すると、おじさんの視線がこっちにうつり、目が合う。
会釈をして挨拶をする。
「いらっしゃい!大ちゃんにいっぱいご馳走してもらいなね!あっこのテーブルいいよ!」
そう言っておじさんが笑ってくれた。
席に座ると、大輔くんがお酒を注文する。
お目当てのおでんと、おつまみも。
カウンター席にはサラリーマンが座って満席。
テーブル席も5席あるけど、あと1席しかあいてない。
雰囲気も良くて、確かに人気ありそう。
「かんぱーい」
おじさんからのサービスと、お酒を飲みながら色々なことを話す。
大輔くんは無口な方だから、どっちかというと私が話すようになってしまう。
でも、どんなにくだらないことでも聞いてくれて、ちゃんと返してくれる。
本当にありがたい。
きっと今日も、気を遣って誘ってくれたんだと思う。
そして申し訳ない気持ちが出てくる。
ーーーっ!?
突然おでこに激痛が走った。
おでこを両手で抑え、正面の大輔くんを見ると、
デコピンをしたままの体勢で不機嫌な顔をしていた。
「お前、何考えてんだ?またマイナスのこと考えてたんだろ?」
う゛ぅー。
ばれてる。
「それも。由梨は顔に出すぎ。気にするなって言っただろ?そんなに気にされたら、俺が誘いにくい。」
「ごめん。
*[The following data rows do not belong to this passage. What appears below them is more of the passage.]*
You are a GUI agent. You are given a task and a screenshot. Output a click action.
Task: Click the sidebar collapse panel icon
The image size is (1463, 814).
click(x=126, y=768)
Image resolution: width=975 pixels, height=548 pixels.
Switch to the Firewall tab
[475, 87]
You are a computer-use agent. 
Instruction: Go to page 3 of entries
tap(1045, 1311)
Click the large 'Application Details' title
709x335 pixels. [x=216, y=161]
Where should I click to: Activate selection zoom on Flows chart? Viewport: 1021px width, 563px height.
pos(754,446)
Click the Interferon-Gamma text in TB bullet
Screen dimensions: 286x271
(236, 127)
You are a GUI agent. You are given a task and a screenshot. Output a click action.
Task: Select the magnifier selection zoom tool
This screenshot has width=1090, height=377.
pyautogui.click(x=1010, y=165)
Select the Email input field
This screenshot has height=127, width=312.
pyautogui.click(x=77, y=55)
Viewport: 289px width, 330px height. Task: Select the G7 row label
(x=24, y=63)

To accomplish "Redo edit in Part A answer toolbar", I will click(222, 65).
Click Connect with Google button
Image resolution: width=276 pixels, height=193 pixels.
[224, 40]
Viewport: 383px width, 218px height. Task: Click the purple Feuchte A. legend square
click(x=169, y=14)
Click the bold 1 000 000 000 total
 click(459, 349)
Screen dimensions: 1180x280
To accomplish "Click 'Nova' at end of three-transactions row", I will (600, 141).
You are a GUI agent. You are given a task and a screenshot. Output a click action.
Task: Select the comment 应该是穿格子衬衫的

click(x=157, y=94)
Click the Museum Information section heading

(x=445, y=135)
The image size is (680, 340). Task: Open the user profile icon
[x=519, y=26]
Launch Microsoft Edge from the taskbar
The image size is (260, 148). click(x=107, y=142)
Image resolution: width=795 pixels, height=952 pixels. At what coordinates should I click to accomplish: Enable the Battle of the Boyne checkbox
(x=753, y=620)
でも、本当大輔くんのおかげで助かってる。今日もありがと。」
「ごめんは余計だ。いたらんこと考えるな。いつも通りヘラヘラ笑ってろ。」
大輔くんが赤くなってぶっきらぼうに言う。
何か嬉しい。
「じゃあ、もう1杯。へらへらなったら連れて帰ってね。」
「そういうへらへらじゃねーよ。飲んで酔っ払ったら連れて帰ってやるよ。ま、出会ってから今まで、酔っ払ってどうしようもなくなったのはこの間しか知らないから、大丈夫だろ。すみません!生2つ!」
大輔くんは本当にお兄ちゃんみたい。
実際年齢も2つ上…のはず。
留学していて、2年遅れで大学に入ったはず。
いつもついつい甘えちゃう。
だからついつい飲んじゃう。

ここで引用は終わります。